Understanding Union Types in Scala 3

Introduction

We often need to write functions that return different data types. For example, we might need to communicate an error that occurred because of invalid input. Using exceptions for such cases is inappropriate because these outcomes are expected and should be handled as part of normal program flow.

A common approach in functional programming languages for handling such cases is using Algebraic Data Types (ADTs). One such ADT is Either, which allows a function to return one of two possible types: typically, a success or an error value.

Whatever approach we choose, we will force the code using our function to deal with boxed values, making it more lengthy and probably forcing it to use patterns like Functors or Monads to work with wrapped values.

Let's consider an example where we need to fetch user data. The function might return the user data if the operation is successful or an error message if something goes wrong.

We'll use Either maintaining the convention of Left being the error and Right the successful result:

def fetchUserData(userId: String): Either[String, User] = {
  if (userId.isEmpty) Left("User ID cannot be empty")
  else Right(User(userId, "John Doe"))
}
        

This pattern effectively communicates that the function can result in two different types of outcomes.

Unfortunately, it boxes our result value, creating disadvantages varying from Runtime overhead to forcing the code using the function to be more verbose than otherwise necessary.

This article discusses these disadvantages and explains how Union Types in Scala 3 provide an elegant and efficient alternative.

Disadvantages of Using Either

While Either is a powerful and widely-used construct in Scala 2 and other functional programming languages, it comes with some drawbacks; to be fair, the drawbacks would be the same for any approach wrapping the actual return values within a box.

Runtime Overhead

A significant disadvantage  Either is the runtime overhead associated with it. Each Left and Right instance creates an additional object at Runtime.

It could result in even more boxing and unboxing if we use patterns like Functor or Monads because they give us a standardized approach to process wrapped values and wrap their results.

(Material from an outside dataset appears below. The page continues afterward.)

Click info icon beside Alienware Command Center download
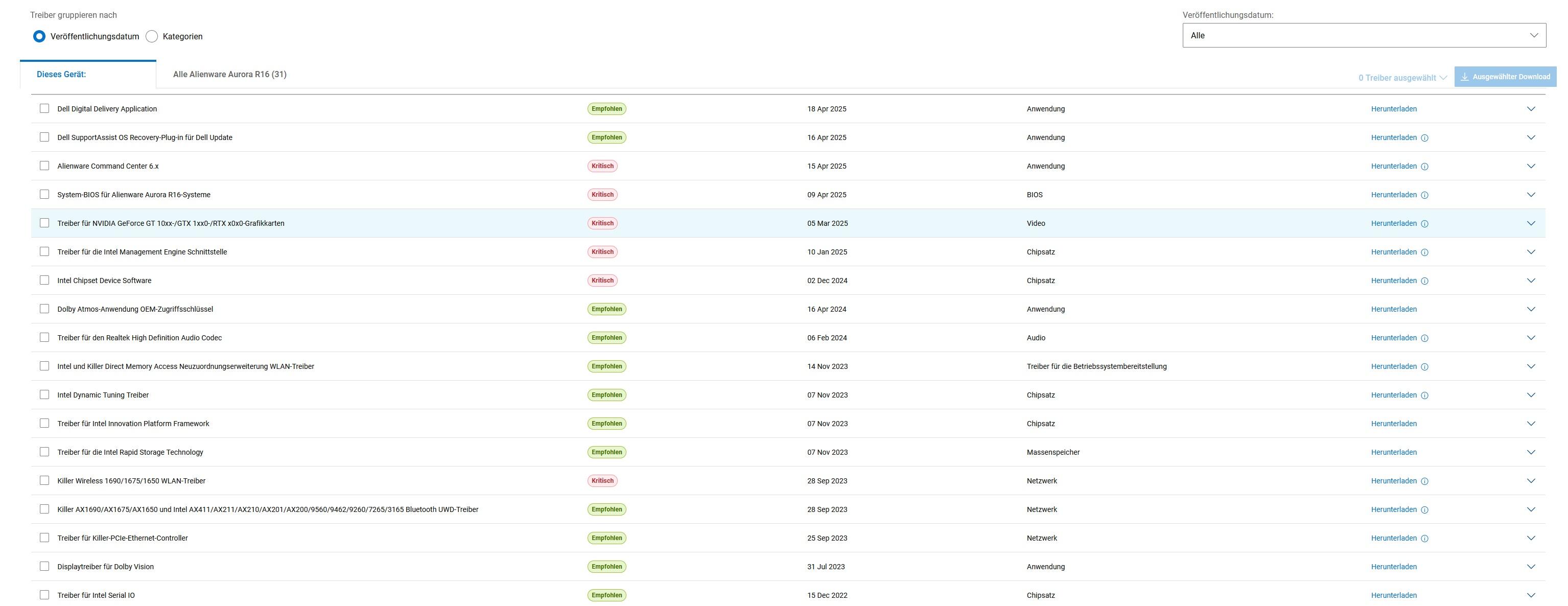The height and width of the screenshot is (606, 1568). click(x=1424, y=166)
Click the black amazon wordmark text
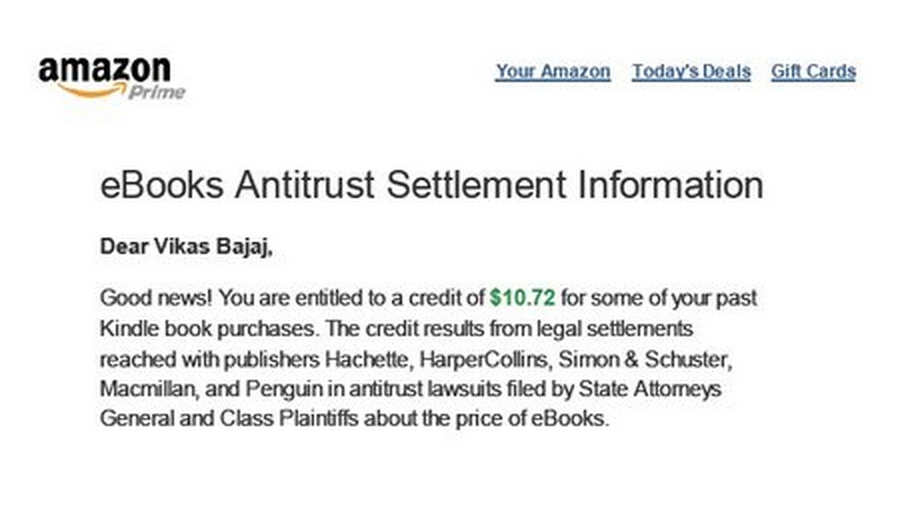Image resolution: width=902 pixels, height=518 pixels. 104,70
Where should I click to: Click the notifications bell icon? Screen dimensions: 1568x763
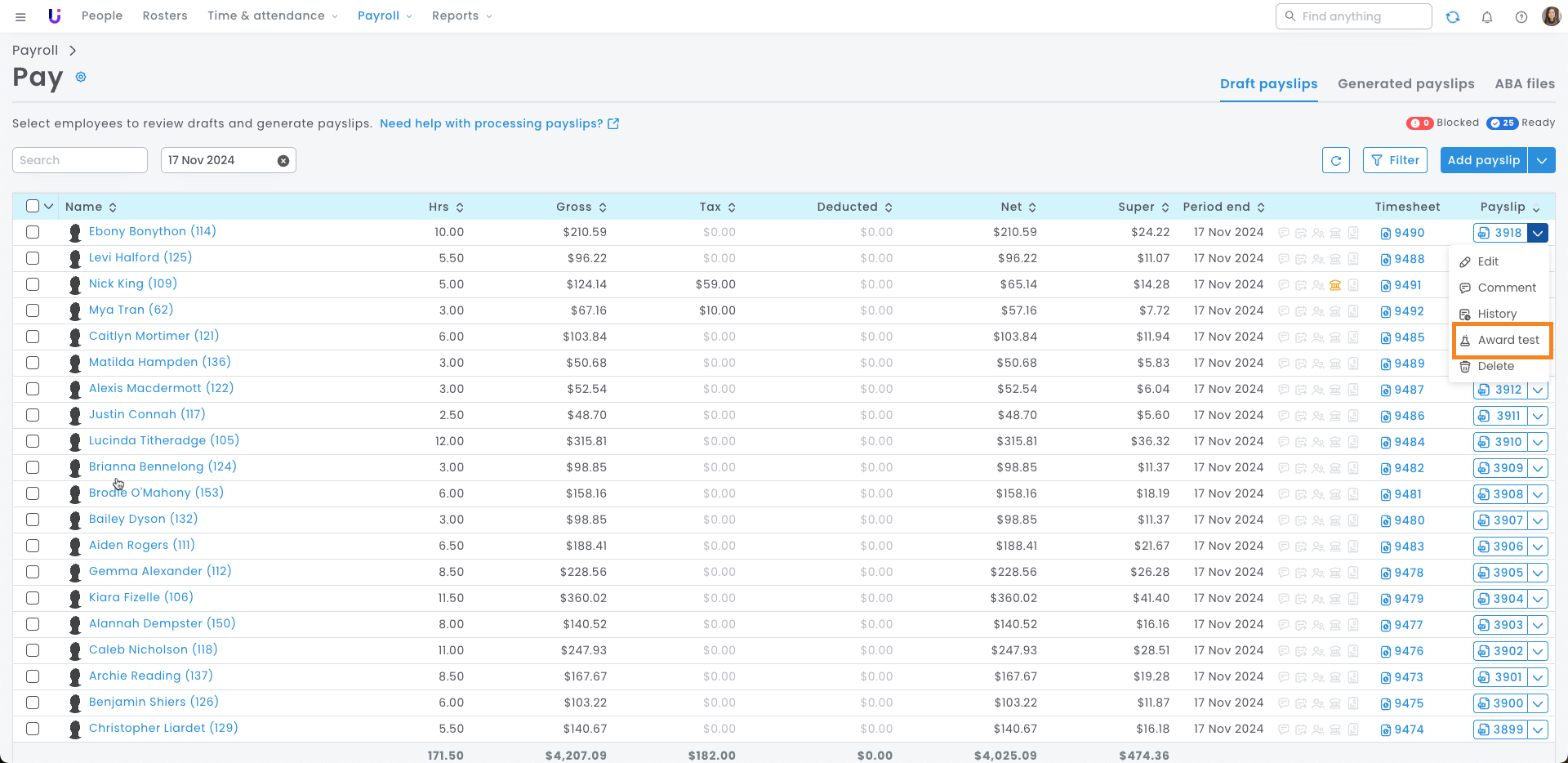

The Scala compiler and JVM will try to optimize and minimize that overhead. Still, in high-throughput systems where performance is critical, the best optimization is to avoid creating unnecessary objects.

Verbosity

Another drawback of using Either is the verbosity it introduces into the code. Every time we handle the result of a function that returns an Either, we need to check whether the result is an explicitly Left (error) or a Right(success). This constant pattern matching can make the code lengthy and more complex to read:

val result = fetchUserData("12345")

if (result.isLeft) {
  val error = result.left.get
  println(s"Error: $error")
} else {
  val user = result.right.get
  println(s"User: ${user.name}")
}
        

Or we could choose to use Pattern Matching to unbox the values:

fetchUserData("12345") match {
  case Left(error) => println(s"Error: $error")
  case Right(user) => println(s"User: ${user.name}")
}
        

The last option is more idiomatic; wrapping the values might be the right solution in some circumstances.

Union Types

Union types are a type system construct allowing a variable to hold values of several specified types. They provide a way to express that a variable or return value can have different data types.

Algebraic Data Types or Generic Algebraic Data Types are sometimes described as Union Types in technical articles. However, we should not confuse the ability to encode them in a language with complete Union Type support.

First-class Union Type support demands minimal Runtime overhead, meaning there should not be any value boxing and few, if any, syntactical overhead when working with variables typed using unions.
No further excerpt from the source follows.